By the way, there has been some comments (see @OON) that "you cannot have a Hamiltonian system with dissipation". Every Hamiltonian system where the Hamiltonian depends on time is equivalent to having a positive or negative dissipation, as one learns in introductory University physics (see any of the available textbooks on mechanics). For the experts: Notice that this can only apply to systems which respect the symplectic structure, since by definition a Hamiltonian system can be only symplectic. Of course, you can write aaaaany kind of model that is Newtonian but not symplectic. Have you ever seen such a thing in experiments though...?

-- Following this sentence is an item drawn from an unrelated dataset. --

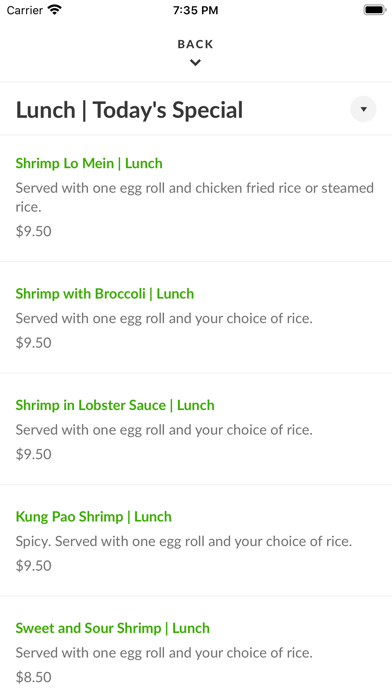Tap $9.50 price under Kung Pao Shrimp
392x696 pixels.
tap(34, 566)
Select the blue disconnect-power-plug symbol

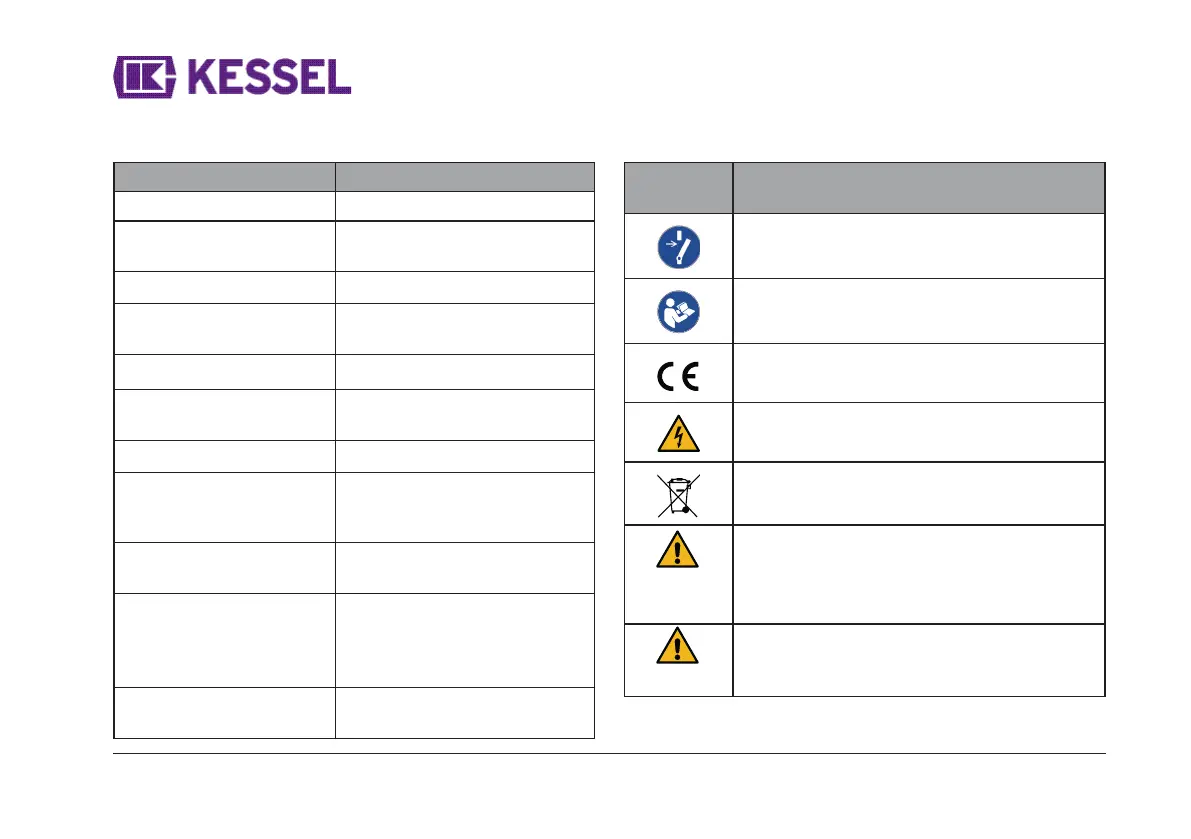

EDIT: About Tong's lecture: (I have not watched these lectures) I am guessing that Tong is referring to the concept of the phase-space, which is not given special attention in Newtonian formalism (since, as @stafusa said in his answer, momentum and position are not treated on equal footing). Although the phase-space is not directly related to the existence of chaos (because stable systems also have a phase-space!) it does allow one to immediately understand whether a Hamiltonian system will be chaotic: in the Hamiltonian case the phase-space will be mixed or fully chaotic (ergodic). Of course, this requires some techniques of visualizing the phase-space, which is very easy with a computer.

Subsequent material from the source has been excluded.